[Records contained in a dataset]
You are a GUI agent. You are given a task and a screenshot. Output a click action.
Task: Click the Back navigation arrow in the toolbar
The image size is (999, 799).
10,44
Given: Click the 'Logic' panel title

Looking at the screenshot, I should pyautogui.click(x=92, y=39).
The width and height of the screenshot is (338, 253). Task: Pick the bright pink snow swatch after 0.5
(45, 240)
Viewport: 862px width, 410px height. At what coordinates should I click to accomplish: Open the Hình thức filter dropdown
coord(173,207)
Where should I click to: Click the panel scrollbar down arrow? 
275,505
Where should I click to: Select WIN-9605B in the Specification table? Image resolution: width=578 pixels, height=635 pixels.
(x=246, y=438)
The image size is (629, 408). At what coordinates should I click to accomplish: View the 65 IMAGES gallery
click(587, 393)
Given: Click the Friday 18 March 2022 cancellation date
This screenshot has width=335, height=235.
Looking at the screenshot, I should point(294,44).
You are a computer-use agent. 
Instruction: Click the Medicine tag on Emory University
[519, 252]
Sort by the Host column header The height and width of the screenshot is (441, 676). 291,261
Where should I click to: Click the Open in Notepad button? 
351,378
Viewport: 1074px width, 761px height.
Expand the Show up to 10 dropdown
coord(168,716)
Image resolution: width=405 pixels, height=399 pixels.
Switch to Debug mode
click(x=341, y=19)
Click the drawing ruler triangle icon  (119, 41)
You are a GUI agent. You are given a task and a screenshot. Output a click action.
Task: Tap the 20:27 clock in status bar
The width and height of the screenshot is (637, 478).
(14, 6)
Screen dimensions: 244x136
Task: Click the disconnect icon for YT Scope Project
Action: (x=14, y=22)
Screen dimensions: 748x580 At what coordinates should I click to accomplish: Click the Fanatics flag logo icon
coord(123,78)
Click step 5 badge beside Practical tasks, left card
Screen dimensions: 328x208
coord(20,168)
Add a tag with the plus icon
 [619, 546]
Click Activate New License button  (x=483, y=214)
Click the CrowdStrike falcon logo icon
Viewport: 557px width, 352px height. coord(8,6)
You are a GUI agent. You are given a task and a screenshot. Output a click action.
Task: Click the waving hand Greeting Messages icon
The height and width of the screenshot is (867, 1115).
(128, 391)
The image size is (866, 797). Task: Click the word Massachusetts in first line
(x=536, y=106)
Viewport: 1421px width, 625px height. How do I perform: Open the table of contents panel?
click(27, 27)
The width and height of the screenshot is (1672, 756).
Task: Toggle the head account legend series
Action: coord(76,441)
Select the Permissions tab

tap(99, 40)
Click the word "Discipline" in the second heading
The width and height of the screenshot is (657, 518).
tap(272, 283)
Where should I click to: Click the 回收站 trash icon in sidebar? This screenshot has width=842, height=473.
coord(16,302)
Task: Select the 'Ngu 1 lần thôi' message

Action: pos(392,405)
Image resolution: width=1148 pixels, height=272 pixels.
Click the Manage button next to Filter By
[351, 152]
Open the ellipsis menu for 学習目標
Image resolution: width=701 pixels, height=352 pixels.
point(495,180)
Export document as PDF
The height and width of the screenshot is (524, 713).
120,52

- Activity -
Copy out each line of the data exactly.

- Worked solution -
You are a GUI agent. You are given a task and a screenshot. Output a click action.
Task: Click the Back navigation arrow in the toolbar
The image size is (999, 799).
10,44
Given: Click the 'Logic' panel title

Looking at the screenshot, I should pyautogui.click(x=92, y=39).
The width and height of the screenshot is (338, 253). Task: Pick the bright pink snow swatch after 0.5
(45, 240)
Viewport: 862px width, 410px height. At what coordinates should I click to accomplish: Open the Hình thức filter dropdown
coord(173,207)
Where should I click to: Click the panel scrollbar down arrow? 
275,505
Where should I click to: Select WIN-9605B in the Specification table? Image resolution: width=578 pixels, height=635 pixels.
(x=246, y=438)
The image size is (629, 408). At what coordinates should I click to accomplish: View the 65 IMAGES gallery
click(587, 393)
Given: Click the Friday 18 March 2022 cancellation date
This screenshot has width=335, height=235.
Looking at the screenshot, I should point(294,44).
You are a computer-use agent. 
Instruction: Click the Medicine tag on Emory University
[519, 252]
Sort by the Host column header The height and width of the screenshot is (441, 676). 291,261
Where should I click to: Click the Open in Notepad button? 
351,378
Viewport: 1074px width, 761px height.
Expand the Show up to 10 dropdown
coord(168,716)
Image resolution: width=405 pixels, height=399 pixels.
Switch to Debug mode
click(x=341, y=19)
Click the drawing ruler triangle icon  (119, 41)
You are a GUI agent. You are given a task and a screenshot. Output a click action.
Task: Tap the 20:27 clock in status bar
The width and height of the screenshot is (637, 478).
(14, 6)
Screen dimensions: 244x136
Task: Click the disconnect icon for YT Scope Project
Action: (x=14, y=22)
Screen dimensions: 748x580 At what coordinates should I click to accomplish: Click the Fanatics flag logo icon
coord(123,78)
Click step 5 badge beside Practical tasks, left card
Screen dimensions: 328x208
coord(20,168)
Add a tag with the plus icon
 [619, 546]
Click Activate New License button  (x=483, y=214)
Click the CrowdStrike falcon logo icon
Viewport: 557px width, 352px height. coord(8,6)
You are a GUI agent. You are given a task and a screenshot. Output a click action.
Task: Click the waving hand Greeting Messages icon
The height and width of the screenshot is (867, 1115).
(128, 391)
The image size is (866, 797). Task: Click the word Massachusetts in first line
(x=536, y=106)
Viewport: 1421px width, 625px height. How do I perform: Open the table of contents panel?
click(27, 27)
The width and height of the screenshot is (1672, 756).
Task: Toggle the head account legend series
Action: coord(76,441)
Select the Permissions tab

tap(99, 40)
Click the word "Discipline" in the second heading
The width and height of the screenshot is (657, 518).
tap(272, 283)
Where should I click to: Click the 回收站 trash icon in sidebar? This screenshot has width=842, height=473.
coord(16,302)
Task: Select the 'Ngu 1 lần thôi' message

Action: pos(392,405)
Image resolution: width=1148 pixels, height=272 pixels.
Click the Manage button next to Filter By
[351, 152]
Open the ellipsis menu for 学習目標
Image resolution: width=701 pixels, height=352 pixels.
point(495,180)
Export document as PDF
The height and width of the screenshot is (524, 713).
120,52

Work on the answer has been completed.